事業モデル
同社は、産業用小型プリンタの開発、設計、製造、および販売を主軸とする事業を展開しています。国内の主要メーカーから製品を仕入れるほか、子会社を通じてOEM製品の製造やカスタマイズ対応を行うことで独自の顧客層を確保しています。主な取扱製品には、シチズン・システムズやセイコーエプソン6724といった大手メーカーのプリンタに加え、海外ブランドのバーコード・ラベル・カードプリンタが含まれます。
販売体制は東京本社を中心に全国に営業所を配置し、国内および海外市場に向けた多角的な展開を行っています。製品ラインナップは多品種かつライフサイクルが長く、顧客の設備投資動向に連動した安定的な販売基盤を有しています。
KPI
当連結会計年度における売上高は70億43百万円となり、前年同期比でわずかな減少に留まっています。その中で、ミニプリンタメカニズムの売上は前年同期比45.0%増と大幅な伸長を見せています。また、当期純利益は4億50百万円となり、前年同期比10.1%の増加を達成しました。

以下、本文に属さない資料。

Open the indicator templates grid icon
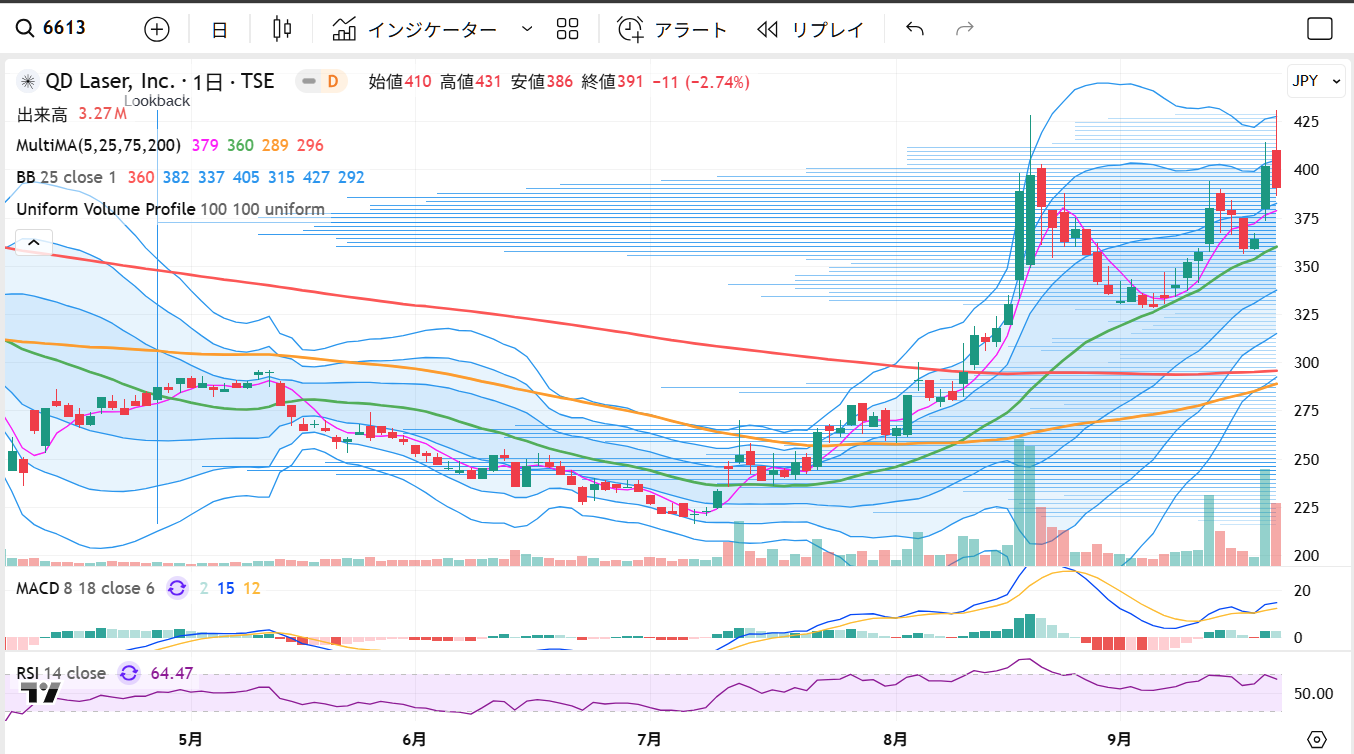coord(568,30)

営業活動によるキャッシュ・フローは3億56百万円であり、良好な経営成績を裏付けています。資産面では自己資本比率が77.1%に達しており、強固な財務基盤を維持しています。
成長ドライバー
成長の源泉として、医療機関向けやインバウンド需要に対応した製品の伸長が挙げられます。特に、人手不足を背景としたセルフオーダー用タブレットや自動釣銭機などの周辺機器の販売が増加傾向にあります。海外市場においては、継続的なチャネル強化により欧州を中心に需要が拡大しています。
研究開発面では、Wi-FiやBluetooth等のIT技術に対応した新製品の開発に注力しており、KIOSK端末向けなど多岐な分野へ展開しています。また、モバイル・タブレットPOSの普及に伴うハードウェア機器の拡販も重要な成長戦略となっています。
リスク
主要仕入先である大手メーカーが独自の販売部門を持つため、競合関係による影響を受ける可能性があります。製品の需要は企業の設備投資動向に左右されるため、景気後退やIT技術の急激な革新がリスク要因となります。為替相場による売上および収益への影響があり、特にヘッジ策を講じていない外貨取引における変動リスクが存在します。

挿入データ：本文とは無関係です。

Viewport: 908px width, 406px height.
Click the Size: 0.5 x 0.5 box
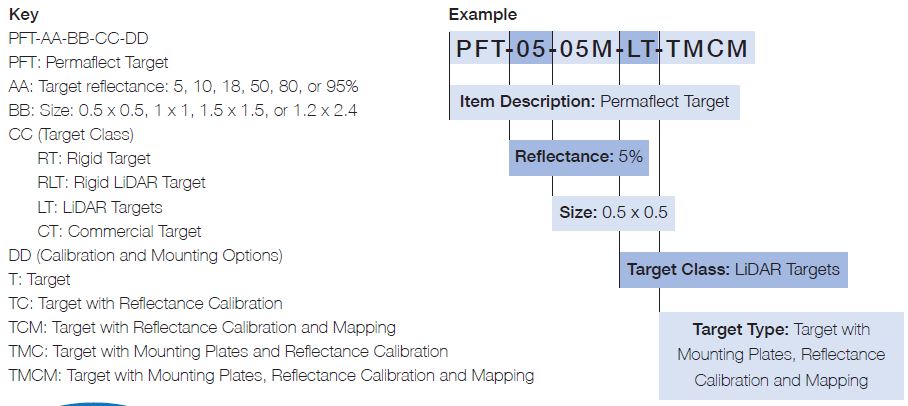613,213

また、製品開発における第三者の知的所有権の侵害に関する法的リスクも認識されています。さらに、自然災害や感染症の拡大といった外部環境の変化が、供給網や営業活動に支障をきたす可能性が含まれます。
競合
同社は産業用小型プリンタ市場において、大手メーカーとの競合関係の中に位置しています。主要仕入先であるメーカー自体も独自の販売部門を有しており、常に競争にさらされる環境にあります。これに対し同社は、子会社を通じたカスタマイズ対応やOEM製品の提供により、差別化を図り一定の顧客層を確保しています。

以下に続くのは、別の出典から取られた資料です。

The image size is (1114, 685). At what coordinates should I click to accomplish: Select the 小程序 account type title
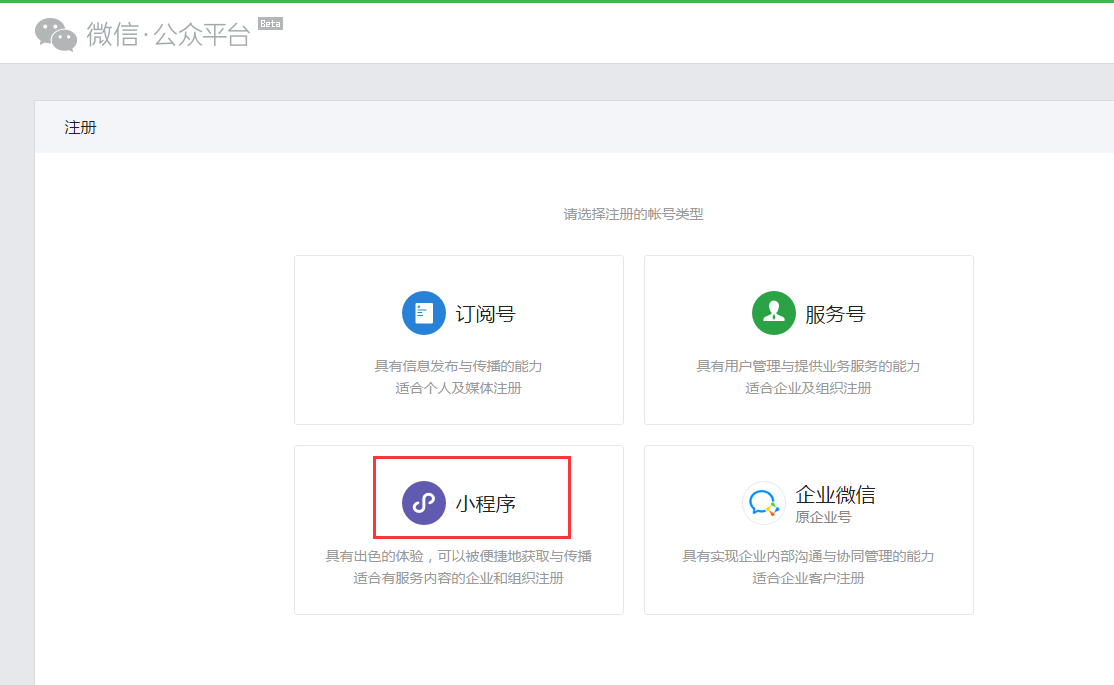pos(485,504)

また、多品種な取扱商品と幅広い業界への展開により、特定企業からの受注減少による影響を緩和する戦略をとっています。近年のトレンドであるモバイルPOS市場においては、他社との共存共栄を目指しつつ、独自の技術力を活かした製品拡販を進めています。
バリュエーション
最新の市場データに基づくと、同社の株価は897円となっており、時価総額は約46.4億円です。PERは10.42倍と算出されており、割安な水準で評価されています。PBRは0.56倍であり、企業の純資産に対して株価が低めに推移していることを示唆しています。
配当利回りは2.79%となっており、安定した還元姿勢が見て取れます。これらの指標から、同社は堅実な財務基盤と独自の技術力を持ちつつ、市場で評価される段階にあると分析されます。